* begin RECORDS SHOWN *

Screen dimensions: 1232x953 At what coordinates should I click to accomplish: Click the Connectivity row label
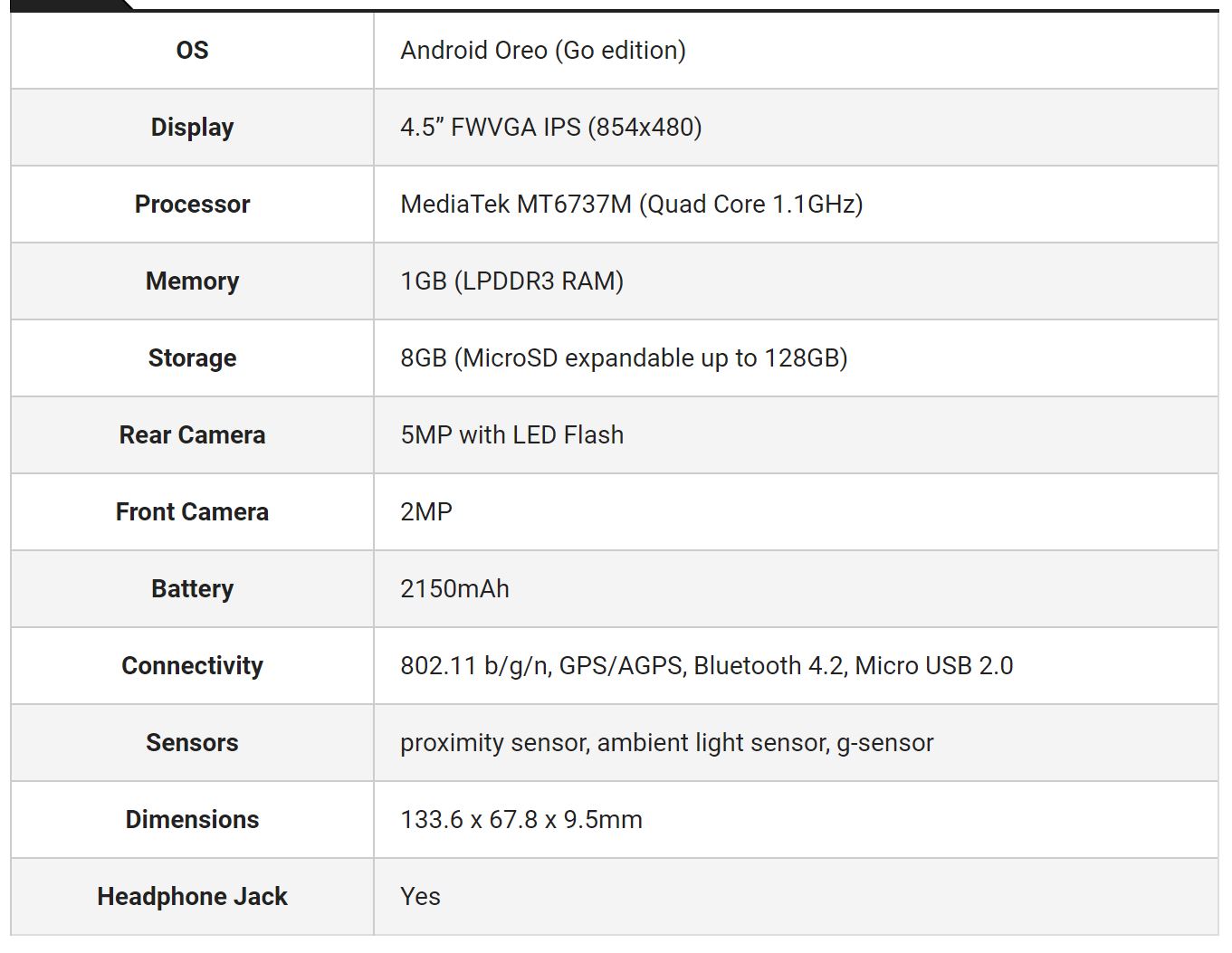point(192,665)
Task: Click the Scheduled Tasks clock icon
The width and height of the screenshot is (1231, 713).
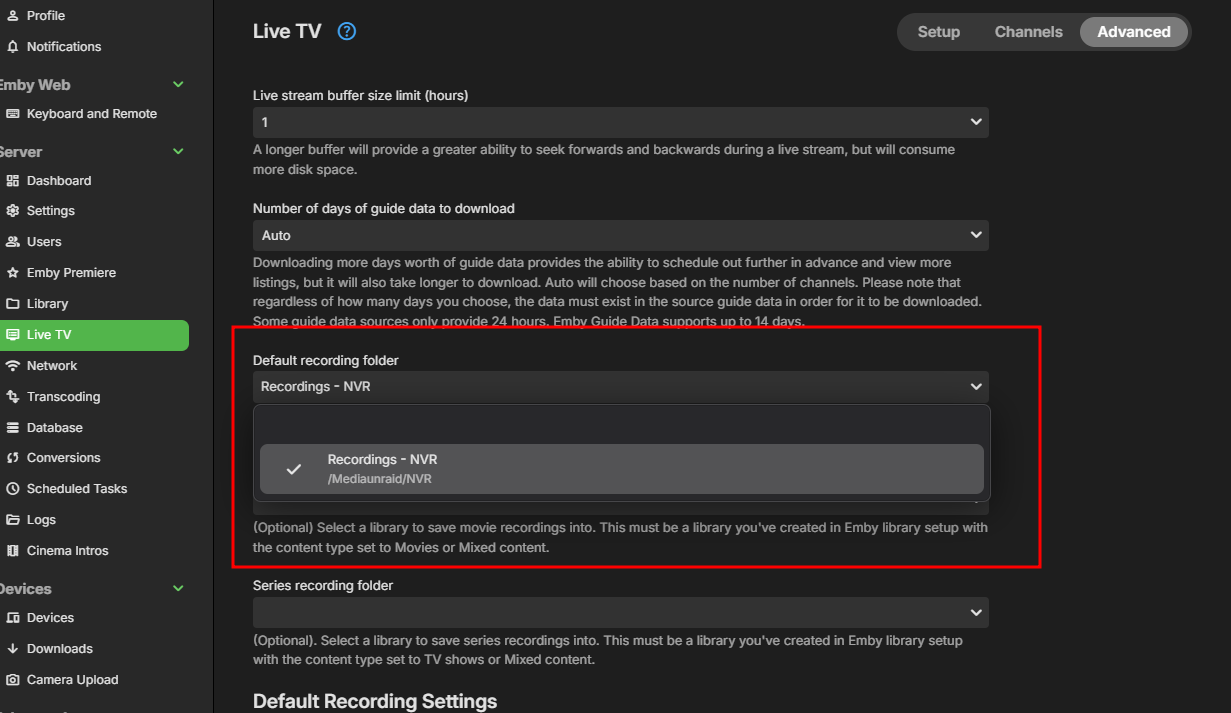Action: pyautogui.click(x=13, y=489)
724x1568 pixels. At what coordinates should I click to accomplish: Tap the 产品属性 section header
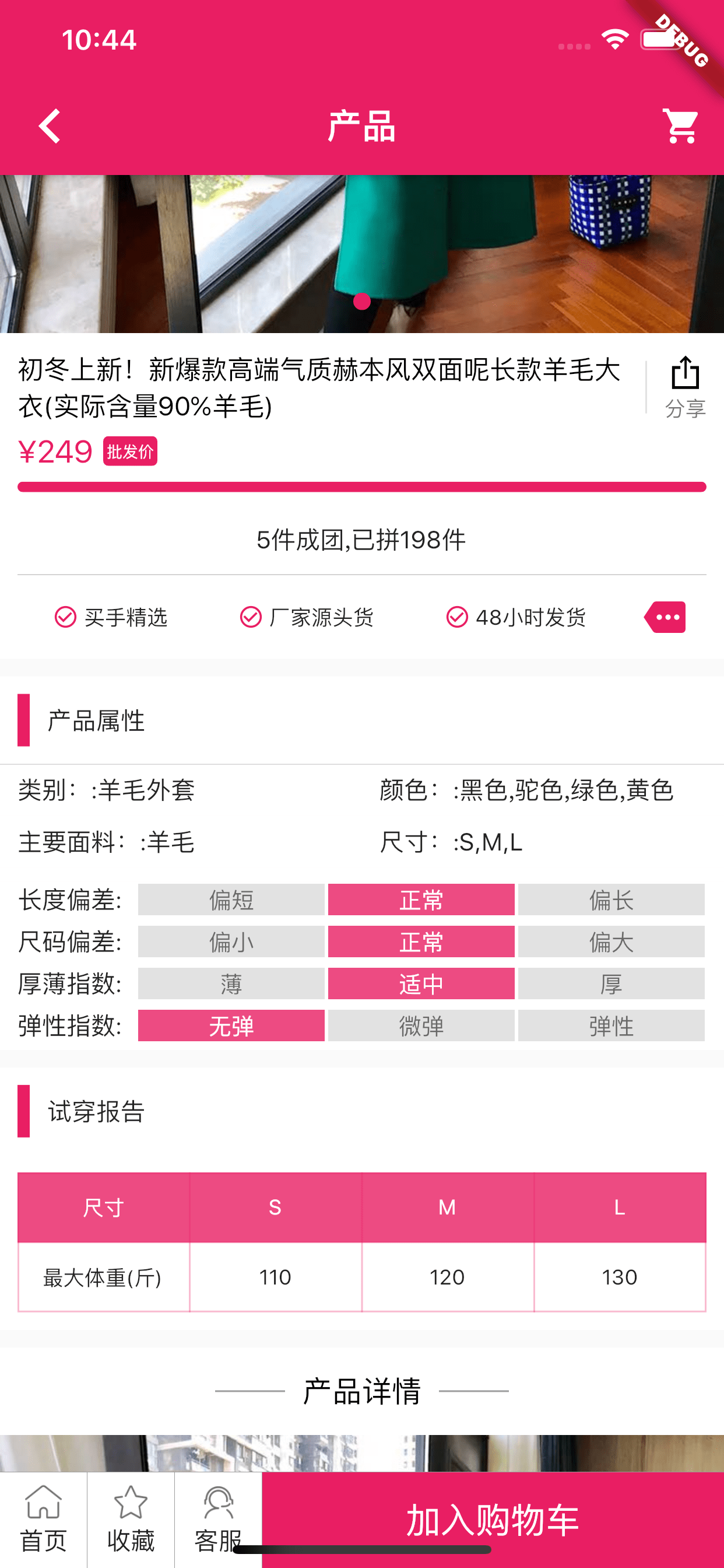point(96,720)
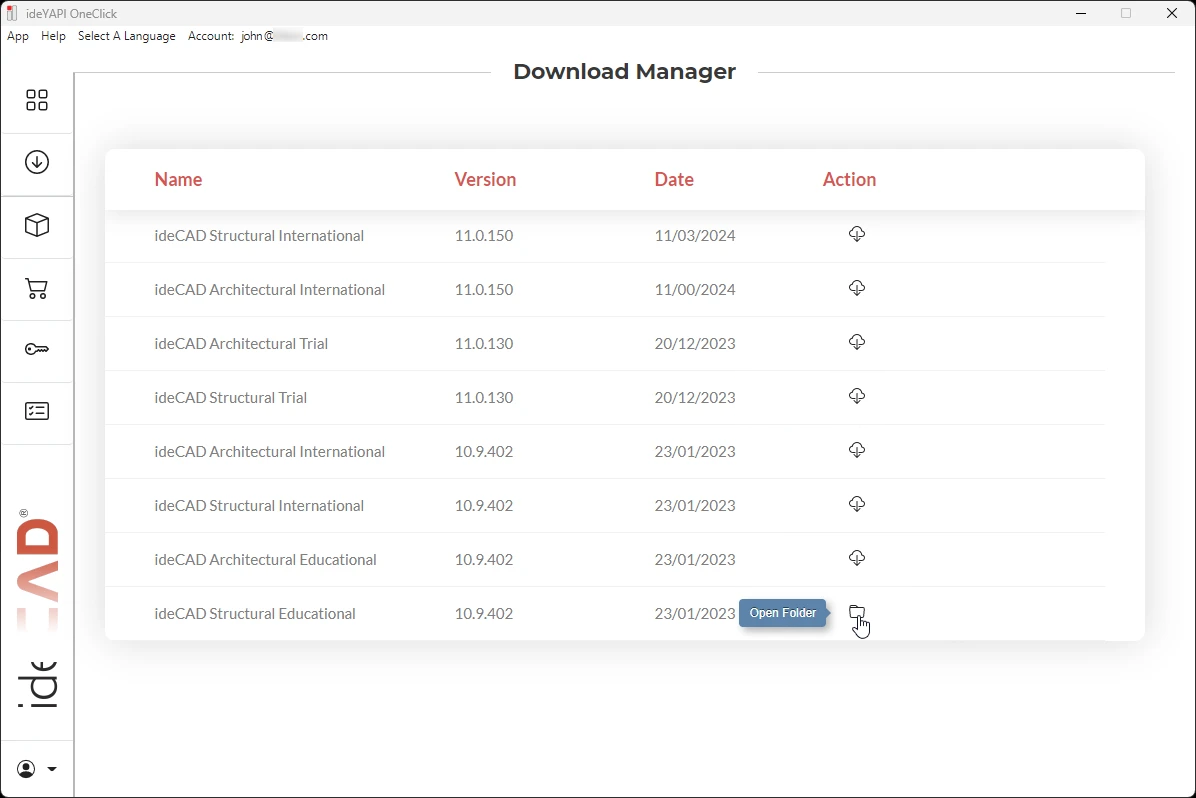Click the Name column header
This screenshot has height=798, width=1196.
178,180
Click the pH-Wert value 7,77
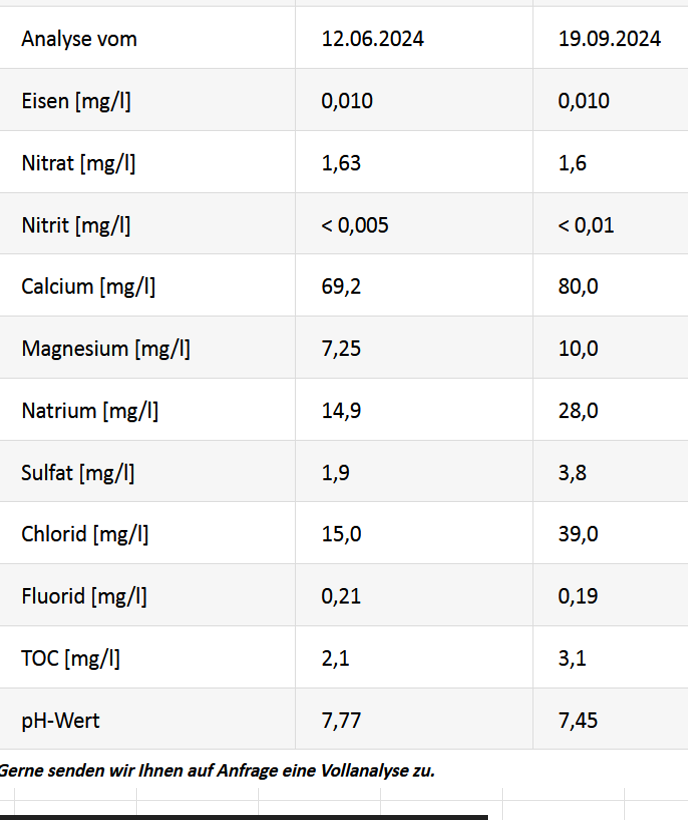The image size is (688, 820). point(341,721)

* end RECORDS SHOWN *

Retype all of the data above verbatim, line by line, and leave out the pictures.

- _ANSWER TO THIS TASK_
Screen dimensions: 1232x953 At what coordinates should I click to accomplish: Click the Connectivity row label
point(192,665)
Task: Click the Scheduled Tasks clock icon
The width and height of the screenshot is (1231, 713).
Action: pyautogui.click(x=13, y=489)
724x1568 pixels. At what coordinates should I click to accomplish: Tap the 产品属性 section header
point(96,720)
Click the Name column header
This screenshot has height=798, width=1196.
178,180
Click the pH-Wert value 7,77
The image size is (688, 820). point(341,721)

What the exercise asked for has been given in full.